Researchers at the University of Connecticut study found that when one member of a couple commits to losing weight, the chances were good the other partner would lose some weight too, even if they were not actively participating in a weight loss intervention.
After tracking the weight loss progress of 130 couples over six months, researchers noted what they called a “ripple effect.”
In the study, approximately one-third of the untreated partners lost 3 percent or more of their initial body weight after six months. This was despite the fact that they were not participating in any active weight-loss program.
Shedding 3 percent of your body weight is considered a measurable health benefit. People can significantly improve their health by losing 5 to 10 percent of their body weight.
“When one person changes their behavior, the people around them change,” said Amy Gorin, a behavioral psychologist and the study’s lead investigator in a news release. “Whether the patient works with their healthcare provider, joins a community-based, lifestyle approach like Weight Watchers, or tries to lose weight on their own, their new healthy behaviors can benefit others in their lives.”
The study, published in the peer-reviewed medical journal Obesity, also found that the rate at which couples lose weight is interlinked. So, if one member lost weight at a steady pace, their partner did too. And when one person had a hard time losing weight, their partner also struggled.
The study highlights the importance of whether your spouse or significant other supports your weight-loss efforts. It’s also important to find the right weight-loss strategy for your individual health needs.
“How we change our eating and exercise habits can affect others in both positive and negative ways,” Gorin said. “On the positive side, spouses might emulate their partner’s behaviors and join them in counting calories, weighing themselves more often, and eating lower-fat foods.”

Data shown:
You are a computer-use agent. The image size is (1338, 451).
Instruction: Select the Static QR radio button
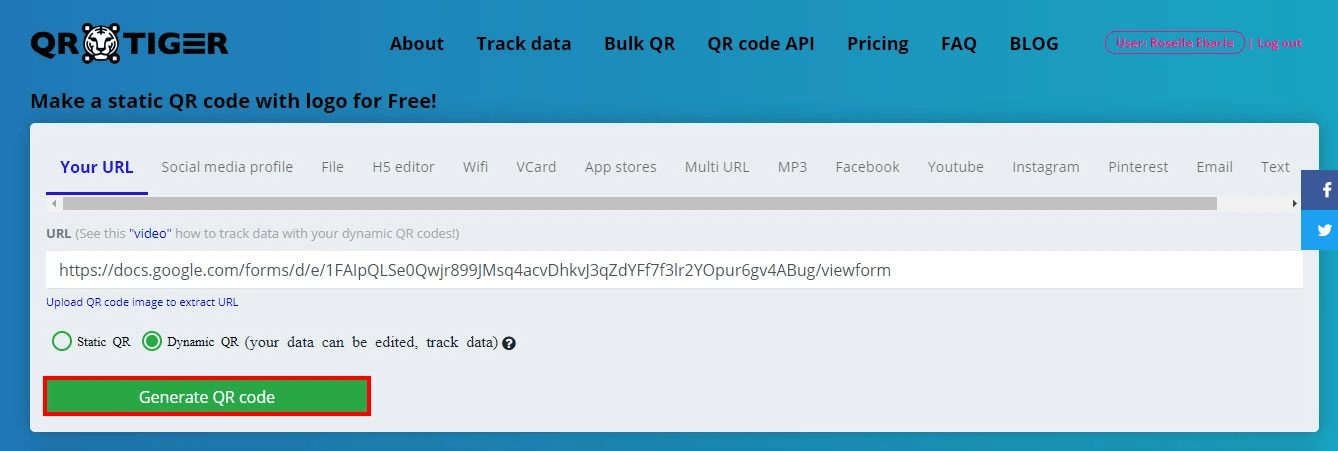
* * *
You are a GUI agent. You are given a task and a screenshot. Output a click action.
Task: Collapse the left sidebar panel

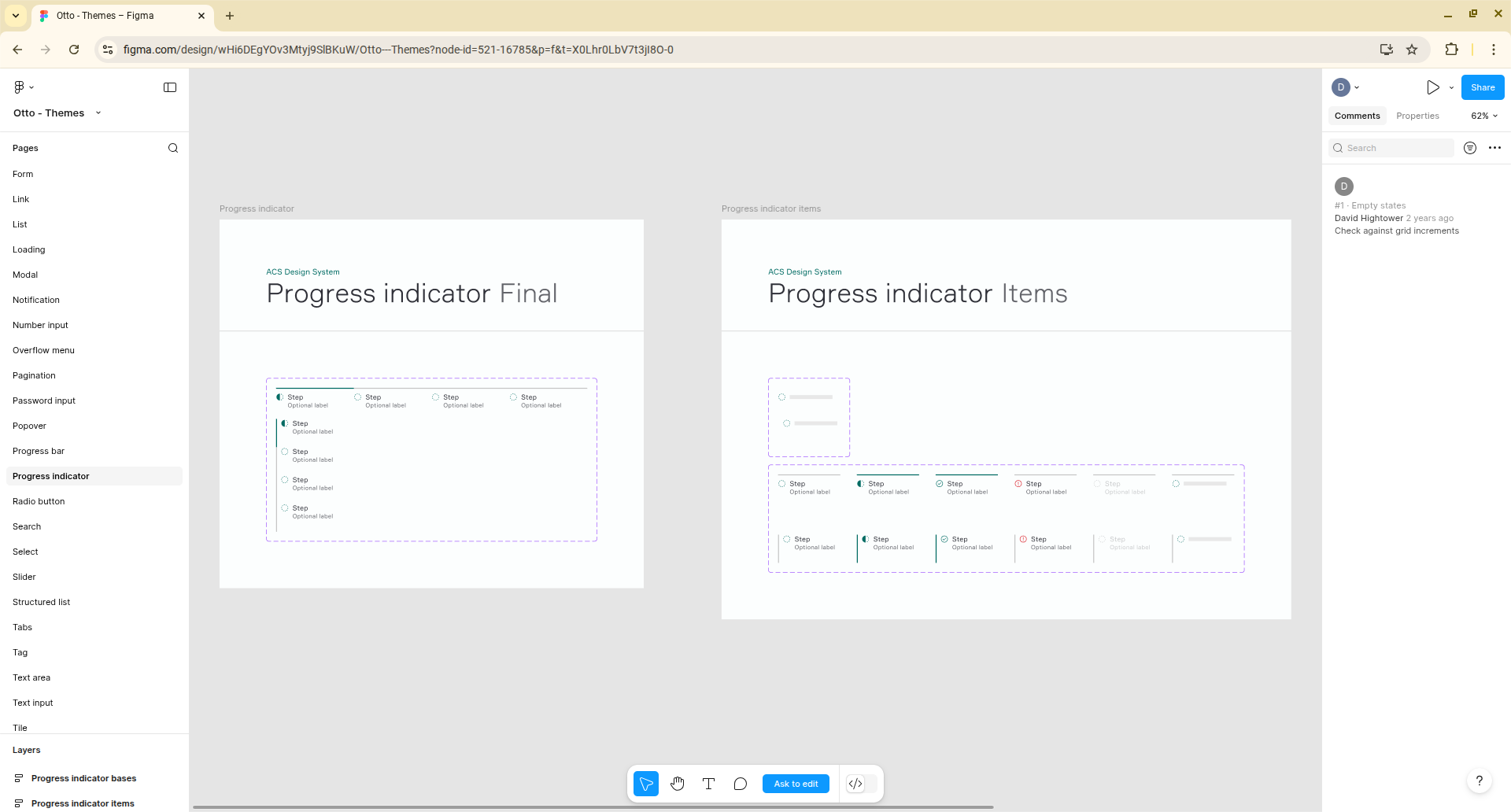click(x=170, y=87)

Work task 1: In the article on couples and weight loss, what behaviors does Gorin say spouses might copy from their partner? Please list each one.
Work task 2: According to the article on couples and weight loss, in which peer-reviewed journal was the study published?

Exercise response 1:
- Counting calories
- Weighing themselves more often
- Eating lower-fat foods

Exercise response 2: Obesity